• **SET TASK**
Please copy out every one of the records below word for word, leaving out the pictures.

• **EXTRACTED DATA**
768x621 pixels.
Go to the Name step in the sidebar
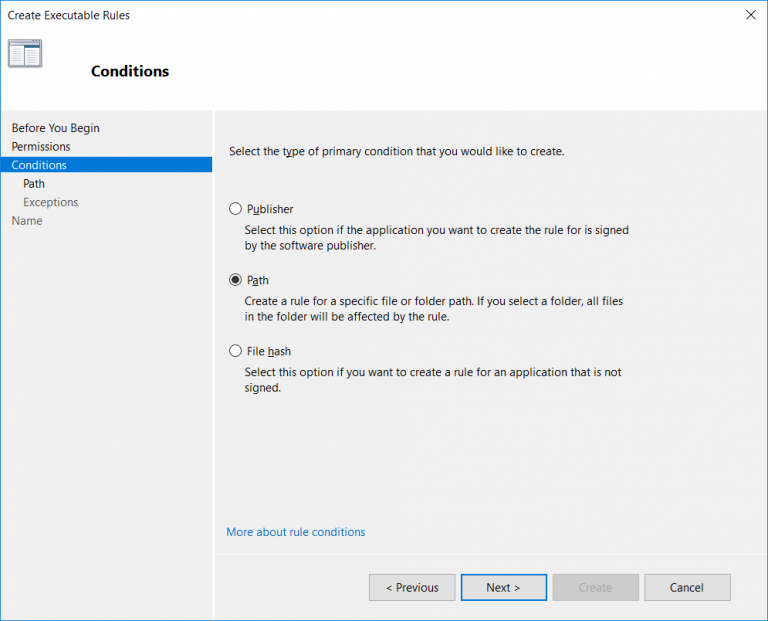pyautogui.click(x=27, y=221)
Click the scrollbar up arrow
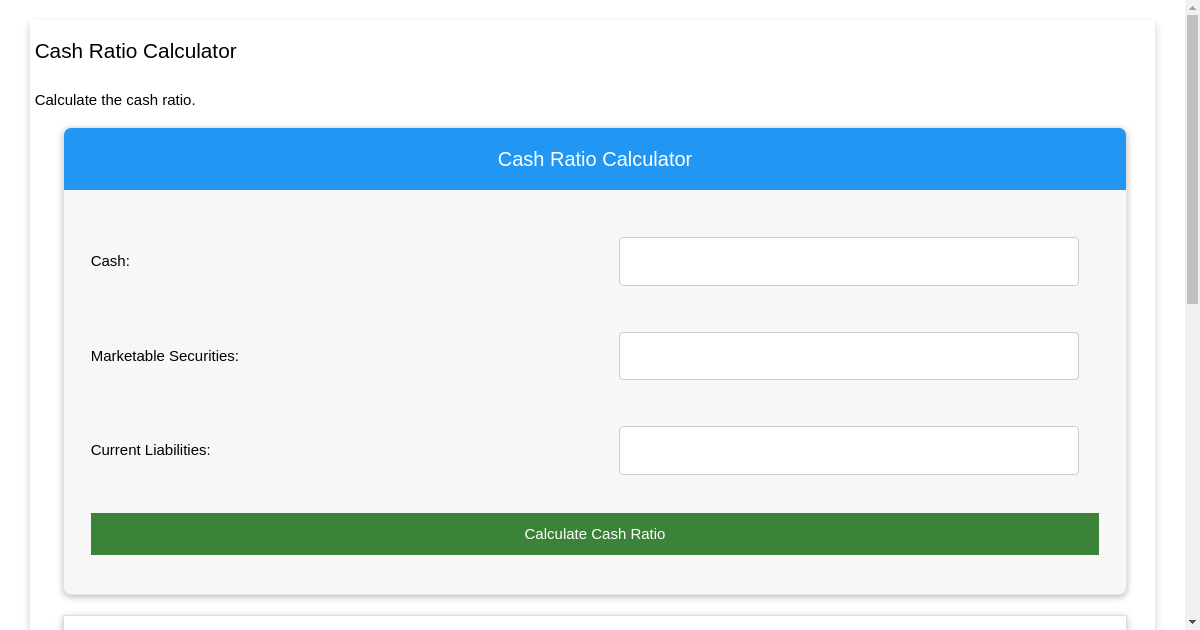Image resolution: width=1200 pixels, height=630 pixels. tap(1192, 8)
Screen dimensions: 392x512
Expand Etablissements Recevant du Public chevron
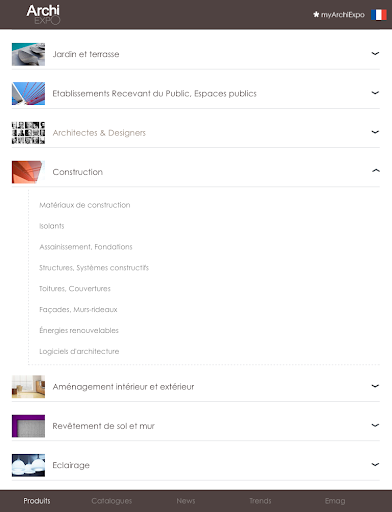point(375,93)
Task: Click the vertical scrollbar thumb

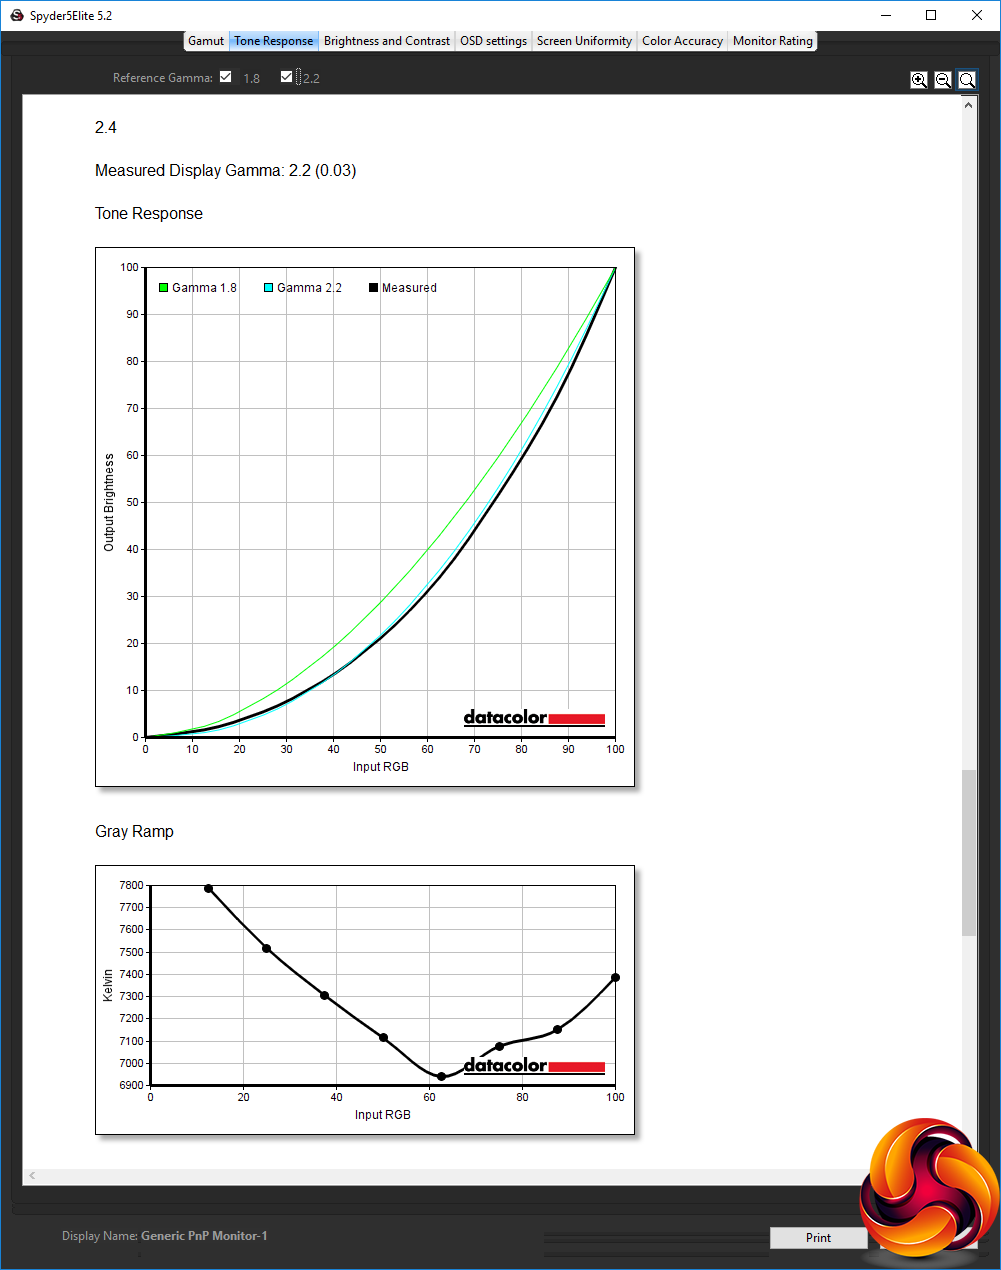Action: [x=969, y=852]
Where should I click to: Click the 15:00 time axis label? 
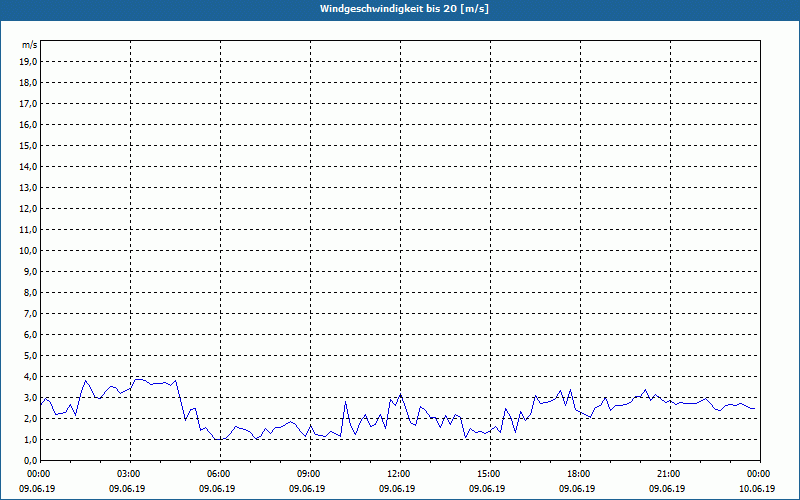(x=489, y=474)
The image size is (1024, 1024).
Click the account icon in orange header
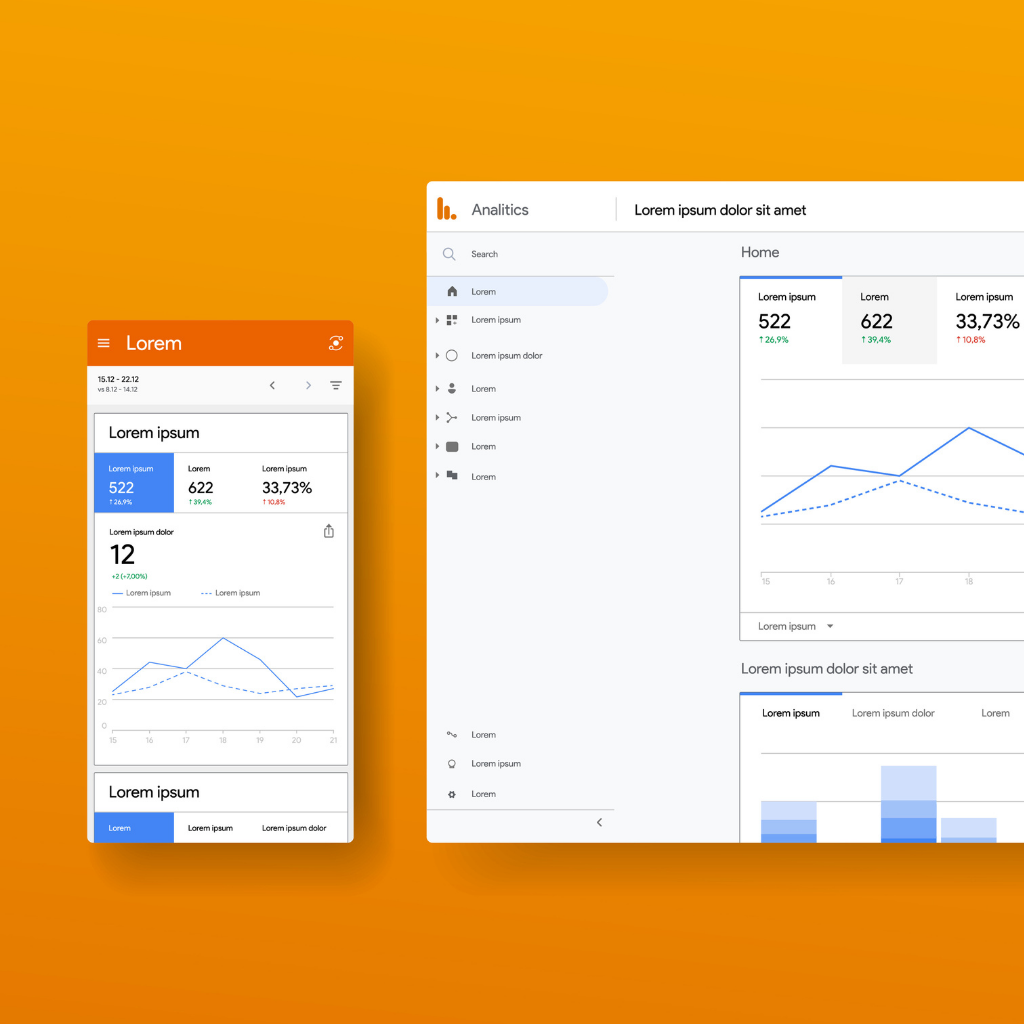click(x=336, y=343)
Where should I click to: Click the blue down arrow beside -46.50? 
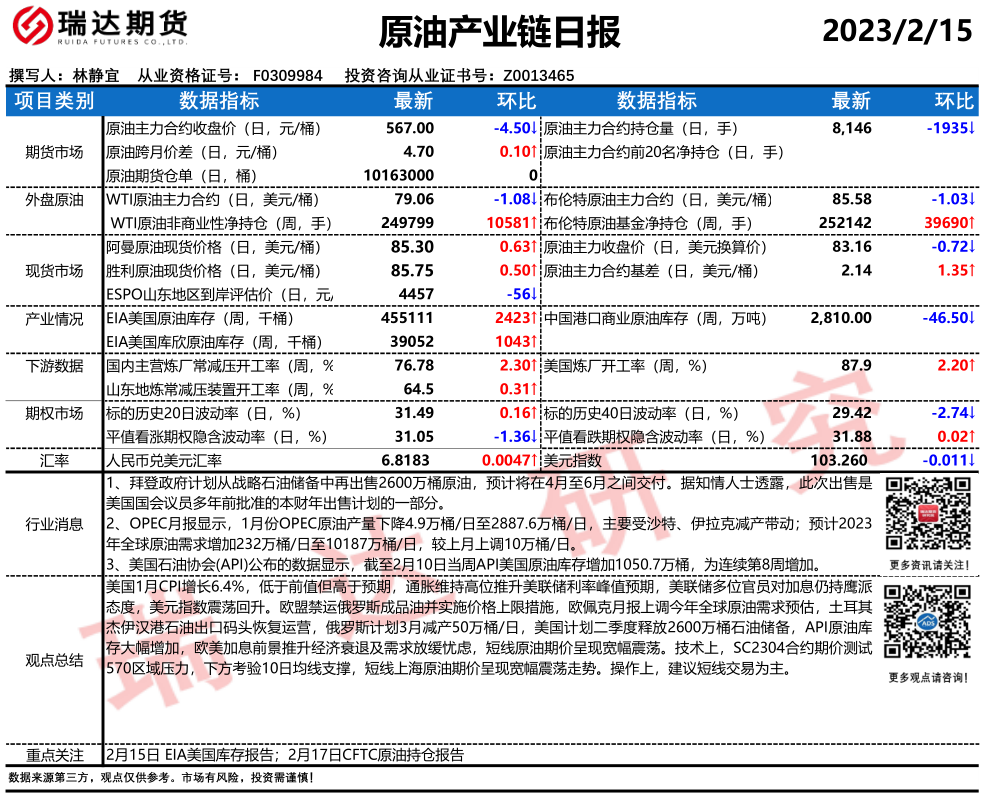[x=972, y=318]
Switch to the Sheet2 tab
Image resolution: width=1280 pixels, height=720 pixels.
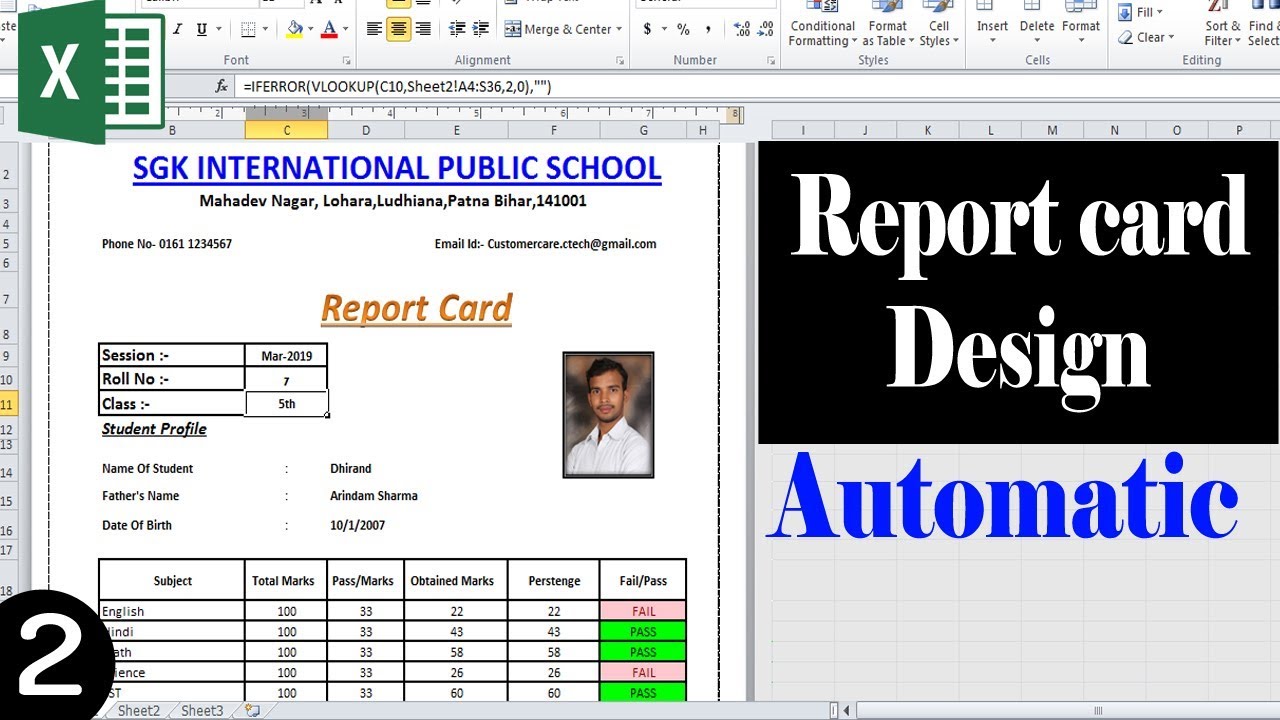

• **TASK ANSWER**
768x621 pixels.
Go to the Name step in the sidebar
pyautogui.click(x=27, y=221)
Click the scrollbar up arrow
Image resolution: width=1200 pixels, height=630 pixels. tap(1192, 8)
Screen dimensions: 392x512
Expand Etablissements Recevant du Public chevron
point(375,93)
Task: Click the vertical scrollbar thumb

Action: [x=969, y=852]
Where should I click to: Click the 15:00 time axis label? 
(x=489, y=474)
The image size is (1024, 1024).
Click the account icon in orange header
click(x=336, y=343)
Where should I click to: Click the blue down arrow beside -46.50? 
[x=972, y=318]
Switch to the Sheet2 tab
Image resolution: width=1280 pixels, height=720 pixels.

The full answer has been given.